[Text for analysis — start]

Continually refreshed revenue forecasts are critical—particularly for the near future and mid-range.
Multiyear forecasts of cash flow and revenue and expenses are extremely useful, even if just for the shock value.
Opportunity costs (though these can be harrowing for indecisive managers).
Depending on your business, any number of other measures: matriculation rates, conversion rates, gross margins, cost of sales, return on investment, website impressions, unique visitors, deferred maintenance, investment allocation ratios, order backlogs and sales pipelines
and so on . . . You know what you need to know, even when GAAP doesn’t.
For example, take my brother-in-law. No, that’s not a joke—he’s a nice guy. Janine, the other half of our marital unit, has seven brothers and two sisters, which means I have nine brothers-in-law on her side of the family. They’re all great individually; as a group, it’s best to just sit back and watch the action (there’s a reason Janine got a masters in clinical psychology).
Ben—an Annapolis grad and successful entrepreneur who regularly reinvents his business as needed—referring to what Janine needed to know about a counseling client, said it most succinctly: “You just need to ask yourself three questions: did he leave a check, is he coming back and does he know anyone else who’s nuts.”
Great managers know where the rubber meets the road.

[Text for analysis — finish]

**Assignment**
Copy out the full passage on forecasts and the business measures managers track, word for word.

[Data provided — start]

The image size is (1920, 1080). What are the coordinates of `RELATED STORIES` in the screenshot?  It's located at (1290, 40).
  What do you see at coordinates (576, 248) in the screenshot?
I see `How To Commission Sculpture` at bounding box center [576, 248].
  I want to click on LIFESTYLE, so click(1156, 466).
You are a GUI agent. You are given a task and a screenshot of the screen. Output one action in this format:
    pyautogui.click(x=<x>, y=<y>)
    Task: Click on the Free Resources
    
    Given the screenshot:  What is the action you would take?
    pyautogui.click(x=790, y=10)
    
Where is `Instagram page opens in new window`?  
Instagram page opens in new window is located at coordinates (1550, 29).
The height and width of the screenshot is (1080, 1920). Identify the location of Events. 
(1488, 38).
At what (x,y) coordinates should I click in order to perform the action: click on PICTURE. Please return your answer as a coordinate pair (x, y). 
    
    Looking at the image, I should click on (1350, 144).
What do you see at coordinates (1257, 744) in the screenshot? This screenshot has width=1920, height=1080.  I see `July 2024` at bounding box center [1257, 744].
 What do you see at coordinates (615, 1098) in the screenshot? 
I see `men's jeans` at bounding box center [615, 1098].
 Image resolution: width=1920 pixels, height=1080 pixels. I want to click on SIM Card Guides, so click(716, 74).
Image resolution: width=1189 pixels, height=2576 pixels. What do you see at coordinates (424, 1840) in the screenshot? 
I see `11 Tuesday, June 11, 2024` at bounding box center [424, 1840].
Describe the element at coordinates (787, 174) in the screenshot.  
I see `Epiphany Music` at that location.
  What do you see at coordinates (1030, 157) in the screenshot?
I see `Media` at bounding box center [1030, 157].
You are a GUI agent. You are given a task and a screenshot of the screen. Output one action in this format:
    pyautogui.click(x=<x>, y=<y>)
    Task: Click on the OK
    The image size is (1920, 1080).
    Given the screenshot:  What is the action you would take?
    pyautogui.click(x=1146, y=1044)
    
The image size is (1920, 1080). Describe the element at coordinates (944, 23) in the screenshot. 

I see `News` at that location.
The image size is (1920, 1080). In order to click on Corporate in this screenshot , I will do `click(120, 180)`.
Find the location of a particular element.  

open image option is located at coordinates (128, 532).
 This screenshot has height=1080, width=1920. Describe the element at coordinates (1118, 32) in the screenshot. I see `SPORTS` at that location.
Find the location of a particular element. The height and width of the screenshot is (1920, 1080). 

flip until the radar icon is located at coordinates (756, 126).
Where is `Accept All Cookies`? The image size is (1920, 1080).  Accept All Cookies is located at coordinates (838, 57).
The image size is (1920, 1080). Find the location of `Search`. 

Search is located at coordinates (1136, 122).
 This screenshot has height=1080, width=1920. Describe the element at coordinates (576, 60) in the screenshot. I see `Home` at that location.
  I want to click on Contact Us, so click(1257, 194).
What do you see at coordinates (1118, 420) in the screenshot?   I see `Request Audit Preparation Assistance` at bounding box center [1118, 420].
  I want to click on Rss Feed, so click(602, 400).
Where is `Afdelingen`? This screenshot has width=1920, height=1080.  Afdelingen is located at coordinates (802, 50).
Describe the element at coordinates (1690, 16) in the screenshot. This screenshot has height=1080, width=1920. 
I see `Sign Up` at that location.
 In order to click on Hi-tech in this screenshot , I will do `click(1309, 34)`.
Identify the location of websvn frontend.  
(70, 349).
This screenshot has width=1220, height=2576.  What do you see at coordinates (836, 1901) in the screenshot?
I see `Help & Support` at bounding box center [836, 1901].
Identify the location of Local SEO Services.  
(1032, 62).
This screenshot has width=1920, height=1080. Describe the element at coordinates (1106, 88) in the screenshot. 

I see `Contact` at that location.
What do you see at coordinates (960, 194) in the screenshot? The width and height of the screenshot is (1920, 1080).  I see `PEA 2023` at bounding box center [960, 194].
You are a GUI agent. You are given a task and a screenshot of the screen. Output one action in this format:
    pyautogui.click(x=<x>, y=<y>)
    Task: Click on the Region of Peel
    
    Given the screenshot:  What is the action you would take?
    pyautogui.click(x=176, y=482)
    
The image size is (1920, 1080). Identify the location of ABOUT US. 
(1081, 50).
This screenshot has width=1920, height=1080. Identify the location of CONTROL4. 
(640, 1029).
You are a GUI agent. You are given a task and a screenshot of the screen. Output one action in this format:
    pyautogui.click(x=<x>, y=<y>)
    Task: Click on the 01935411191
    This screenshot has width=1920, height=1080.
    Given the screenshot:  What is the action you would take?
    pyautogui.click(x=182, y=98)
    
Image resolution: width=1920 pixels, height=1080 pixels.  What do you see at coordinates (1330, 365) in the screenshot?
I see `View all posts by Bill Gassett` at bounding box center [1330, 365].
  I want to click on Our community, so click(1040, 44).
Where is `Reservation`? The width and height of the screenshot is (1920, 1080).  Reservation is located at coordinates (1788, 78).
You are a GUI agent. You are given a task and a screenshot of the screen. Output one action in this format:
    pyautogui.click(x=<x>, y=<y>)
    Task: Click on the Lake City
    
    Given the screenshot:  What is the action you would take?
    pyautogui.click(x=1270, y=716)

[Data provided — finish]

**Result below**
Continually refreshed revenue forecasts are critical—particularly for the near future and mid-range.
Multiyear forecasts of cash flow and revenue and expenses are extremely useful, even if just for the shock value.
Opportunity costs (though these can be harrowing for indecisive managers).
Depending on your business, any number of other measures: matriculation rates, conversion rates, gross margins, cost of sales, return on investment, website impressions, unique visitors, deferred maintenance, investment allocation ratios, order backlogs and sales pipelines
and so on . . . You know what you need to know, even when GAAP doesn’t.
For example, take my brother-in-law. No, that’s not a joke—he’s a nice guy. Janine, the other half of our marital unit, has seven brothers and two sisters, which means I have nine brothers-in-law on her side of the family. They’re all great individually; as a group, it’s best to just sit back and watch the action (there’s a reason Janine got a masters in clinical psychology).
Ben—an Annapolis grad and successful entrepreneur who regularly reinvents his business as needed—referring to what Janine needed to know about a counseling client, said it most succinctly: “You just need to ask yourself three questions: did he leave a check, is he coming back and does he know anyone else who’s nuts.”
Great managers know where the rubber meets the road.